Not long ago, a book was written, “The Greatest Generation” (1998, Tom Brokaw), about Americans born between 1901 and 1927 that survived the Great Depression and then prevailed against an evil that threatened to conquer the world. I never read the book, but the title always rankled me.
As a Baby Boomer, I took exception to this concept that one generation was greater than another. Truth is, every generation inherits their parents’ legacy and makes a new legacy to hand down to their children. What made that generation great is they stood against a formidable evil. They never chose greatness. Not to diminish their greatness, I will always be amazed and thankful for their fight, courage and resolve.
They did not choose war, but fought in one. Another American generation, pre-Civil War, chose a devastating war rather than find solutions consistent with the American ideals of our Founding Fathers. That generation quoted the Bible, the Founding Fathers, felt right in their cause to enslave others and were willing to die and kill for it — a cause history has proven to be indefensible.
As the “greatest generation” passes, as the boomers age and those that follow begin creating their own history, what will be the verdict of history for our generation? Was there a Sept. 11, 2001, moment that defined us, a recession that forged us, a virus that changed us or two wars that divided us? Will our anti-war 1960s, our civil rights progress during the Martin Luther King Jr. era, or civil rights backsliding more recently, be most remembered? Will history tell how “the moral arc of the universe” bent toward justice after we watched George Floyd die, or will we return to business as usual?

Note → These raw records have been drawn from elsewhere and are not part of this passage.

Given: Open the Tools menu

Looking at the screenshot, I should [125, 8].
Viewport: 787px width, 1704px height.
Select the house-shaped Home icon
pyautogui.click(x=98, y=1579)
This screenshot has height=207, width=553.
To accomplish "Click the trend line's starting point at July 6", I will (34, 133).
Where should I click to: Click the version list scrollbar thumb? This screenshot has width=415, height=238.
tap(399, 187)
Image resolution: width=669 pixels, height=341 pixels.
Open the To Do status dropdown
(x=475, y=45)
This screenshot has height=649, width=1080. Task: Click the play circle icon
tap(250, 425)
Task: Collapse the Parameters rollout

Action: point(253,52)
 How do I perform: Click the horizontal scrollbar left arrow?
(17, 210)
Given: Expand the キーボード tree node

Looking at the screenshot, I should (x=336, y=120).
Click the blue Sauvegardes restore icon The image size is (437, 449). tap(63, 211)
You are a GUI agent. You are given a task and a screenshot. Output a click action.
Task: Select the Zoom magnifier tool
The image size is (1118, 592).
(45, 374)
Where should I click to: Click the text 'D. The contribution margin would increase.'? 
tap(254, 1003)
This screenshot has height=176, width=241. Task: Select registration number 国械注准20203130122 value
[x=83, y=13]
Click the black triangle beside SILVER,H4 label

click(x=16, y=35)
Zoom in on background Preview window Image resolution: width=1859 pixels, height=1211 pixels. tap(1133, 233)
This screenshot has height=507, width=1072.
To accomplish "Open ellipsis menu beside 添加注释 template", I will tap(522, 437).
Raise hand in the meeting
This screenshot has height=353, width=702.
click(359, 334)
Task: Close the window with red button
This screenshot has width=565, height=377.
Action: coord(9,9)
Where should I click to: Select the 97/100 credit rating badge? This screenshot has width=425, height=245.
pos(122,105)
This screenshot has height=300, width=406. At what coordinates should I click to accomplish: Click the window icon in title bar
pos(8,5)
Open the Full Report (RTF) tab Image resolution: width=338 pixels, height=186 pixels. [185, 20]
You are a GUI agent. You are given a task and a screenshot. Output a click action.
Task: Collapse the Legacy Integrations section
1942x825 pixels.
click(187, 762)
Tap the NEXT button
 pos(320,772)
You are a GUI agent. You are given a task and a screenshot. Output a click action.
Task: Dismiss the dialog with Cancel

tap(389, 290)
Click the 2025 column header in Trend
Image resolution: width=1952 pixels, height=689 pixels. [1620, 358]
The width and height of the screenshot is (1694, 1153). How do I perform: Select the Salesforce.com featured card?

While it’s impossible to write history prematurely, let’s venture some predictions. Our legacy seems to be that we just disagree and quarrel about everything. Social media, all media, exacerbates our human condition to quarrel driven by some dark forces within us (and without). Our most successful politicians divide us as strategy, and our two-party system polarizes. The big issues, the existential threats, our standing in the world, are ignored while we bicker.
While the reader may disagree with me (thus proving my point – ha!), we know these things to be true: in healthy dialogue, opposing views are needed as input in problem-solving. Common ground should be sought and everyone’s input considered. We need to concede some things we want to get some things we want. OK, Boomer?
Saint James once wrote, “What causes fights and quarrels among you? Don’t they come from your desires that battle within you? You desire but do not have, so you kill. You covet but you cannot get what you want so you quarrel and fight.” That’s us. We want to vilify the “other” when all the while it was us, our stubbornness, our selfishness, our sin, that is doing us in. It is you and I, not them, that is destroying us, and leaving this legacy to our children. Rather than fight constantly and oppose each other, we need to ask how we can help each other.
Perhaps we should remember who we were a lifetime ago, when, as youths, we engaged each other not with quarrelsome words but with peace symbols. We may look back upon those times with embarrassment as to who we were. Conversely, if we could look forward from then and see us now, might we be more disappointed in who we’ve become?
I always resented Brokaw’s title, that their generation was greatest. Our generation fought for equal rights and human rights for minorities, women and gays; stopped an unjust war and ended a cold war; took a post-war world in ruins and brought increased prosperity to the entire world. We put a man on the moon and ushered in an information age. We could have been a contender for the greatest, but then this fight against each other, this so unnecessary kind of a quarrel, brought on by our lesser angels in our soul, took us and drove us to division, to hate, to bickering. Forget about greatness; it steals our potential for good.